While looking out the window, a second story window,
I slipped and sprained my eyebrow on the pavement, the pavement,
Go get the Listerine, sister has a beau,
Who cut the sleeves off father’s vest, his vest.

While walking in the moonlight, the bright and sunny moonlight,
She kissed me in the eye with a tomato, tomato,
We feed the baby garlic so we can find him in the dark,
An onion is a husky vegetable, a table.

She spanked him with a shingle, and made his panties tingle,
Because he socked his little baby brother, his brother,
A snake’s belt slips, because he has no hips,
And he wears his necktie round his middle, his middle.

While looking out the window, a second story window,
I slipped and sprained my eyebrow on the pavement, the pavement,
Go get the Listerine, sister has a beau,
Who cut the sleeves off father’s vest, his vest.

A-peeking through the knothole, in grandpa’s wooden leg,
Oh who has built the shore so near the ocean, the ocean,
Go get the alcohol, Willy wants a drink,
Grandma’s false teeth will soon fit baby, fit baby.

Do you know these songs?

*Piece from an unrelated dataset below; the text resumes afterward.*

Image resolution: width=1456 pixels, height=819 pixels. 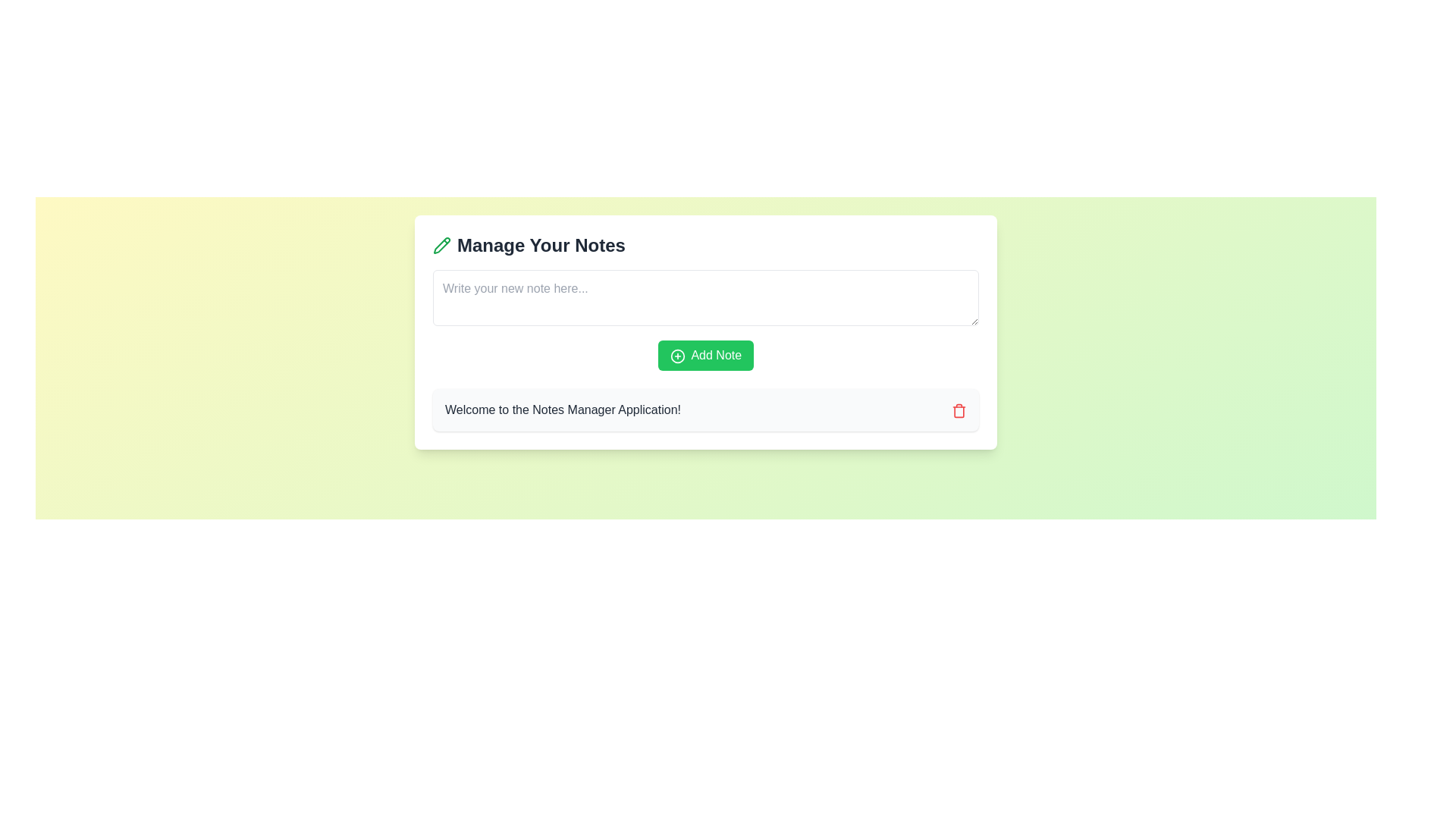 What do you see at coordinates (676, 356) in the screenshot?
I see `the circular graphical component of the 'Add Note' button, which serves as a visual cue for adding notes` at bounding box center [676, 356].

Have you heard them before? There may be a new generation of kids and not-so-old adults who don’t know these songs. They’re part of our folklore and should be passed on. Stewart Hendrickson

One thought on “Midnight on the Ocean and Other Nonsensical Songs, by Stewart Hendrickson”

  1. Some I had never heard, but the ones I knew I hadn’t heard in years. Thanks.
    Also for the rest of this “issue.” Of course I puddled a bit on the Celtic performances and so for the bagpipes.